Investing is critical for long-term wealth creation. Take a page from the book of successful investors. The majority of people have no idea where to begin when it comes to investing. Fortunately, we can learn from outstanding investors from the past and today. Some of theseMust Know Investment Quotes are from modern experts like Warren Buffett, while others date back to Benjamin Franklin.
Here are 10 must know investment quotes by the billionaires;
An investment in knowledge pays the best interest.” — Benjamin Franklin
Nothing pays off more than self-education when it comes to investing. Before making any investing decisions, conduct the essential research and analysis.
“Bottoms in the investment world don’t end with four-year lows; they end with 10- or 15-year lows.” — Jim Rogers
Although 10- to 15-year lows are rare, they do occur. During these times, don’t be afraid to go against the grain and invest; you could earn a fortune or lose your shirt by doing so. Remember the first quote in this post and invest in a field you’ve thoroughly investigated. Then expect to see your investment plummet before it recovers and begins to pay off.
“Given a 10% chance of a 100 times payoff, you should take that bet every time.” — Jeff Bezos
Many of the best and most successful investment ideas are dismissed by most people simply because they are unlikely to succeed. These investors seldom think about how much money they could make if unusual events occur. Jeff Bezos won those bets and became the world’s richest man.
“The stock market is filled with individuals who know the price of everything, but the value of nothing.” — Phillip Fisher
That is just another example of how investing without proper information and research will ultimately result in poor investment selections. Listening to popular opinion isn’t all that research entails. Fisher is regarded as the ultimate long-term investor, owing to his purchase of Motorola shares in the 1950s. Until his death in 2004, he clung to it. Be prepared to go beyond the price to determine what a stock is truly worth if you’re buying for the long run. Finally, a company’s organizational structure and operating principles are a greater predictor of its future performance.
“How many millionaires do you know who have become wealthy by investing in savings accounts? I rest my case.” — Robert G. Allen
Investing in a savings account is a safe decision, but due to the incredibly low interest rates, your returns will be limited. But don’t fully disregard one. A savings account, rather than a market investment, is a safe way to save an emergency reserve.

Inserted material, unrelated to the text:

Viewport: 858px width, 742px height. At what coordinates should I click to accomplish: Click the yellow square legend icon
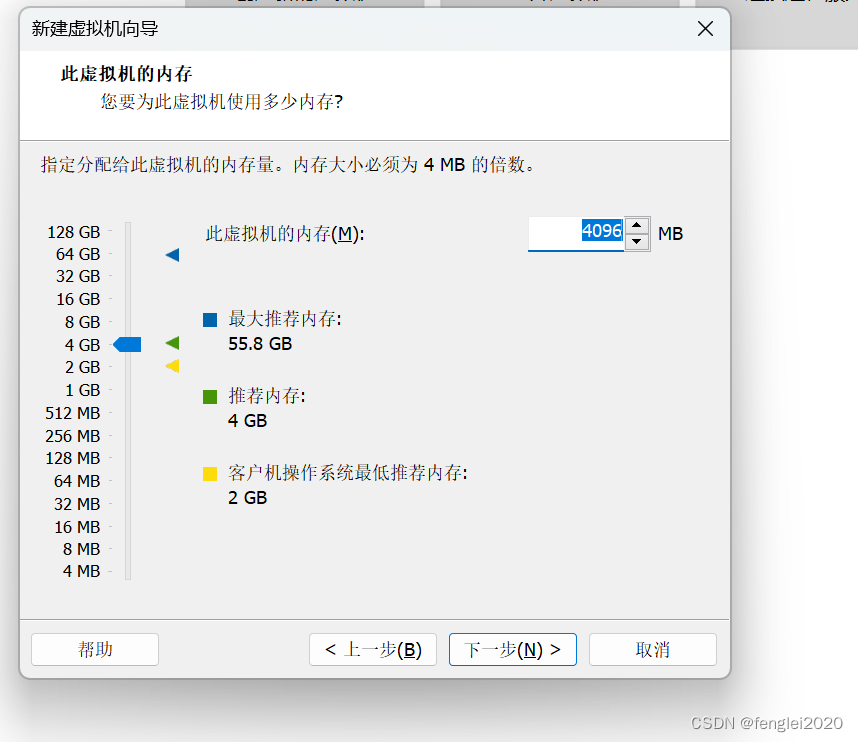coord(210,473)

“Wide diversification is only required when investors do not understand what they are doing.” — Warren Buffett.
Diversification is important in the beginning. Over-diversifying your portfolio, on the other hand, has its drawbacks. You can alter your portfolio and make bigger bets once you’ve gotten your feet wet and gained confidence in your investments.
“I’m only rich because I know when I’m wrong…I basically have survived by recognizing my mistakes.” – George Soros
Making errors is an inevitable aspect of life, and I believe it is a fundamental component of personal and professional success. Failure might occur as a result of your own faults or as a result of the actions of others. Regardless of why things went wrong, it’s critical that you own the problem and accept responsibility for your part in it.
“I will tell you how to become rich. Close the doors. Be fearful when others are greedy. Be greedy when others are fearful.” Warren Buffet
Buffett is largely regarded as the greatest successful investor of the twentieth century, and the Berkshire Hathaway CEO is famous for saying things like this. It may sound paradoxical to let fear dictate your financial decisions, but what he’s really saying is to pay attention to the market and be wary of what the crowd is doing.
“If you have trouble imagining a 20% loss in the stock market, you shouldn’t be in stocks.”- John Bogle
Bogle, the founder and former CEO of The Vanguard Group, is a firm believer in employing common sense when it comes to investing. That involves determining if stock or fund trading is appropriate for you in the first place. You may not be cut out to be a serious investor if you can’t bear the prospect of losing money in the market.
“If investing is entertaining, if you’re having fun, you’re probably not making any money. Good investing is boring.” – George Soros
Soros has been chastised for his political beliefs in the past, but when it comes to investment, his advice is always spot on. Most Americans’ perceptions of investment are shaped by films and television shows. The truth is considerably different from smug investors whooping and banging their fists at their computer screens every day. There’s no room for fun and games if you want to progress beyond being a hobby investor.